Top of EXERCISE MATERIALS
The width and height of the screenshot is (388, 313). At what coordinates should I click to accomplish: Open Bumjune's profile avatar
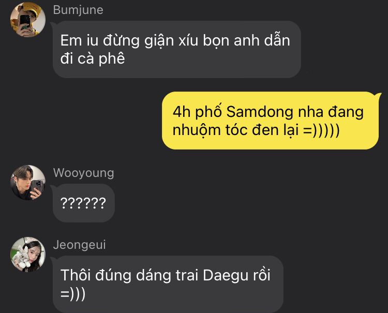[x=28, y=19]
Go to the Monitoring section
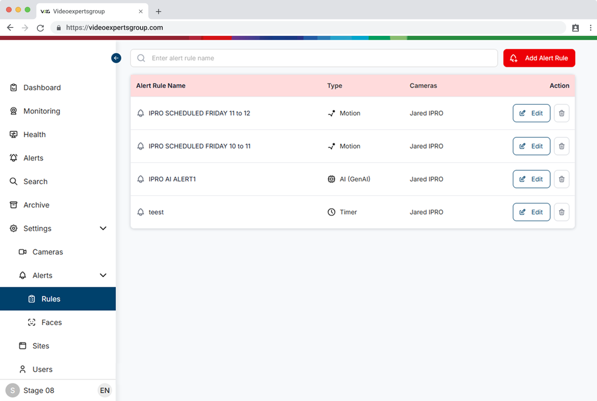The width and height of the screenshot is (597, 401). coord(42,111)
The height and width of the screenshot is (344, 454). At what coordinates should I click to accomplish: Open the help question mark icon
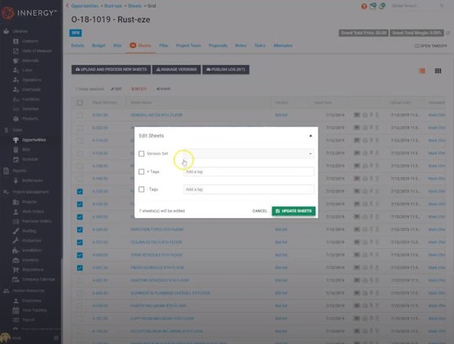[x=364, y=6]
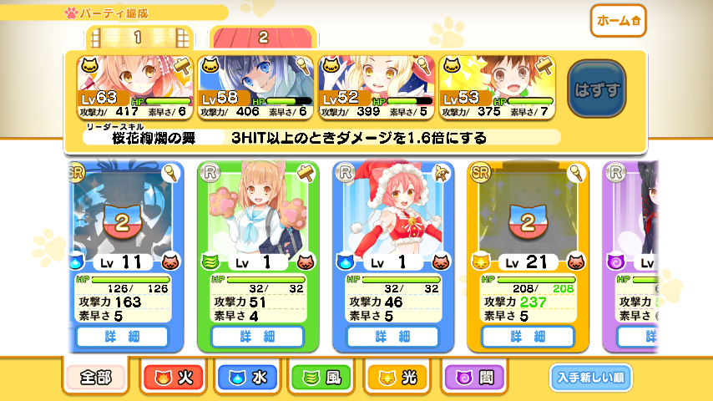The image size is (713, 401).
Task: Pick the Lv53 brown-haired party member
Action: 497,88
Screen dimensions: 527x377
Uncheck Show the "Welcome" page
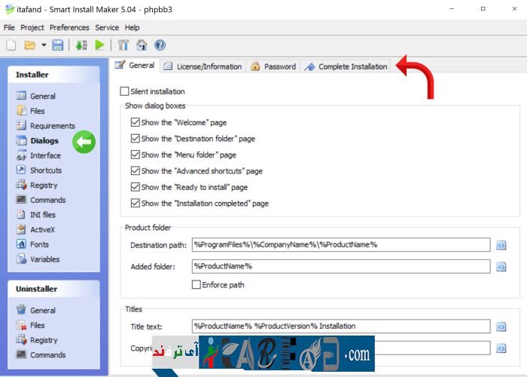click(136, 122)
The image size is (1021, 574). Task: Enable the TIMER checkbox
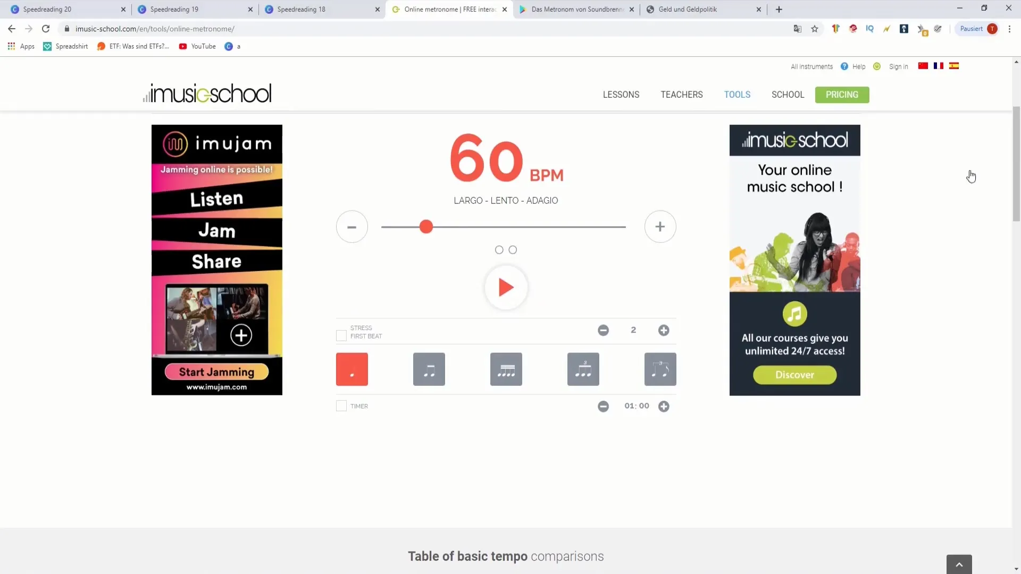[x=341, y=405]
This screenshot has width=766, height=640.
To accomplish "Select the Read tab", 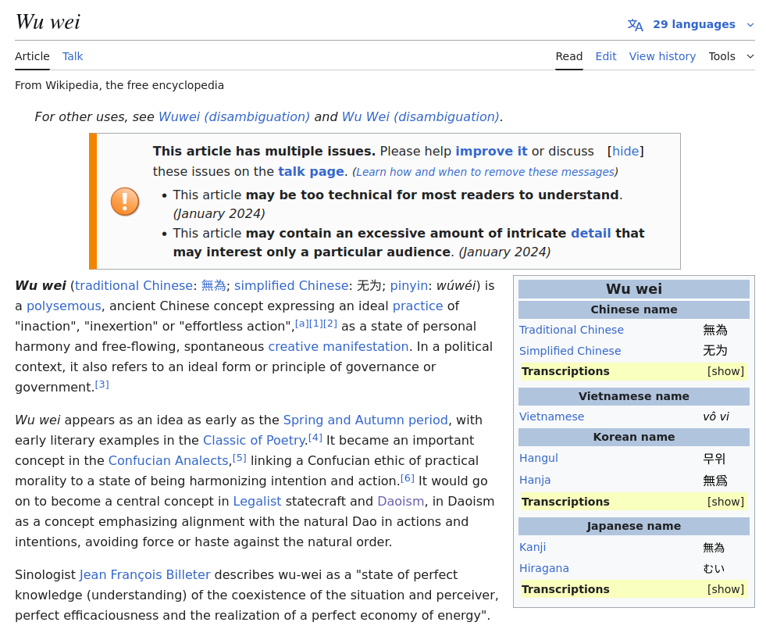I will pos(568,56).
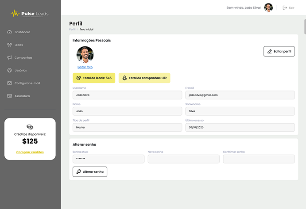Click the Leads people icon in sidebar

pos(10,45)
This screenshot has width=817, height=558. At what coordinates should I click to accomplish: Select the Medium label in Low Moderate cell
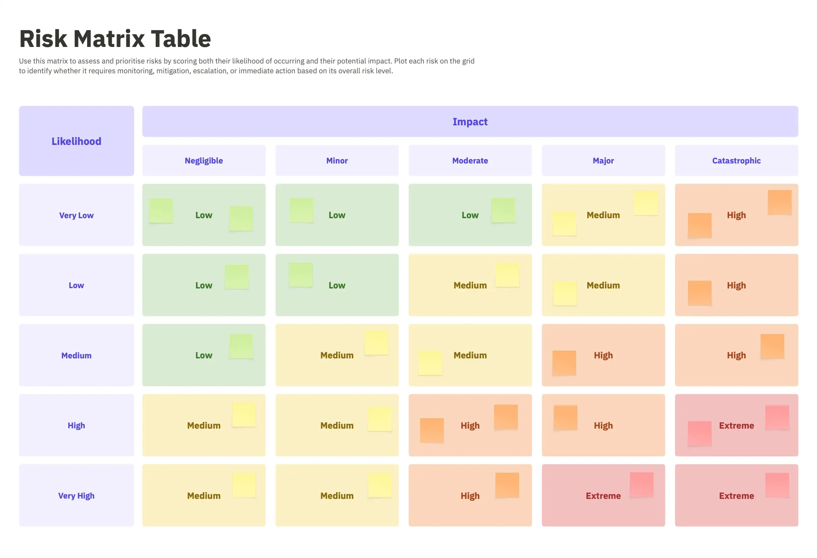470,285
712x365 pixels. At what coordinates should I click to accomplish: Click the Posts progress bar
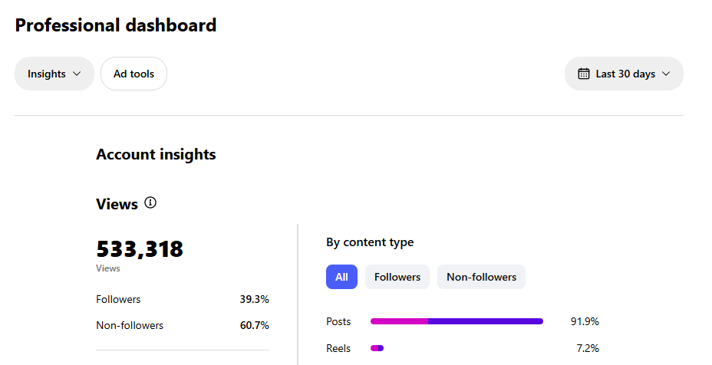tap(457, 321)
Bottom of EXERCISE MATERIALS
(WORK TO COMPLETE): Excluding all pictures, print exactly and only the lines from the line with "712x365 pixels. At" through the end of the records above, both ends included.

(OUTPUT):
712x365 pixels. At what coordinates should I click to accomplish: Click the Posts progress bar
tap(457, 321)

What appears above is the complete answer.